Resumption of Sino-Tibetan Dialogue is the Only Way Forward
In the history of Sino-Tibetan relations, two treaties stand out for their significance. The first was signed in 821–22 CE between Tibetan emperor Ralpachan and the Tang emperor Muzong. This treaty demarcated the borders between the two countries and demonstrated Tibet’s military strength and independence. The other was signed by Tibetan delegates under duress with Chinese Communist representatives on 23 May 1951. This treaty signified Tibet’s loss of independence, and for the first time in its history, Tibet was forced to accept China’s sovereignty over it. These two treaties illustrate two distinctly different eras and outcomes for Tibet: one of independence and the other of invasion. China now claims that Tibet has been a part of China since antiquity and that the seventeen point agreement signified Tibet’s return to the motherland. However, the fact remains that Tibet had effectively been an independent state for the entirety of its long and glorious history. Tibetans take pride in their millennia-old ancestral culture and language, and possess a historical legacy of an efficient government capable of administering far-flung territories, their regional specificities and rivalries notwithstanding. It also had a functioning administrative system that meets the needs of the state such as an army (valiant although poorly equipped), a national flag, a national anthem, a national calendar, and a national currency. These are all the conventional criteria for assessing a state’s claim to an independent statehood which Tibet possessed up until the 1951 invasion.

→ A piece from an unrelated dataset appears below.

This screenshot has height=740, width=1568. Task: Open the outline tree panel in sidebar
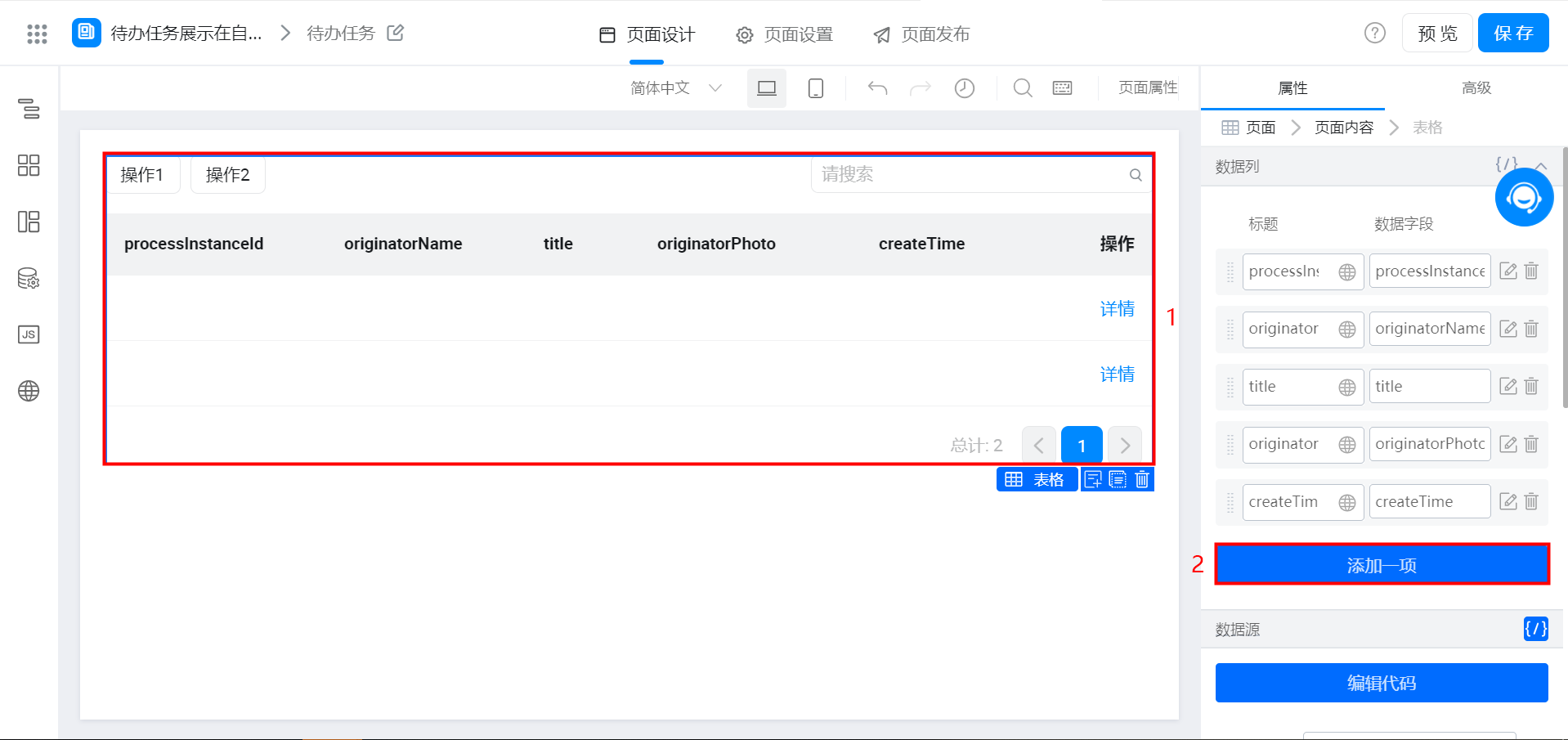pos(29,109)
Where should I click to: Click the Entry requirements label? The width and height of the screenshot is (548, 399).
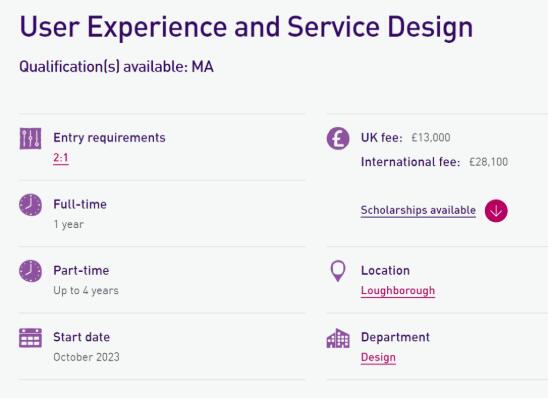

Following the birth of the PRC in 1949, it has been China’s nation building strategy to incorporate territories that it claimed it inherited from the previous Qing and Nationalist governments. Since Tibet wasn’t under either the Qing or the Nationalist regime, Tibet proved a dilemma for China’s nation-builders as Tibetans have its own conception of history and identity. For that reason, although China won a decisive victory over the Tibetan army in the battle of Chamdo, it adopted a functionalist approach to facilitate Tibet’s integration. Notably, this approach in the form of the seventeen point agreement was the only treaty that China signed with an ethnic group that it claimed sovereignty over. Given the authoritarian streak of the Communist party, this agreement has struck a few conciliatory notes as evidenced from the points stipulated in the agreement such as regional autonomy, greater respect to Tibet’s unique traditions and forms of governance, etc. Such conciliations were unheard of and unprecedented at the time in any other part of China. However, for China, the most significant objective of the agreement was to make the Tibetans accept for the first time in its long history that Tibet had effectively become a part of China in an official document. It was hoped that with this conciliatory approach, China could gradually build trust among the Tibetan elites, nurture patriotism among the masses for China and eventually facilitate complete integration of Tibet into the Chinese nation. As a believer in peace and non-violence, the Tibetan government of the time led by His Holiness the 14th Dalai Lama also made earnest efforts to co-exist harmoniously with the Chinese in abidance with the agreement. However, it was not to be so.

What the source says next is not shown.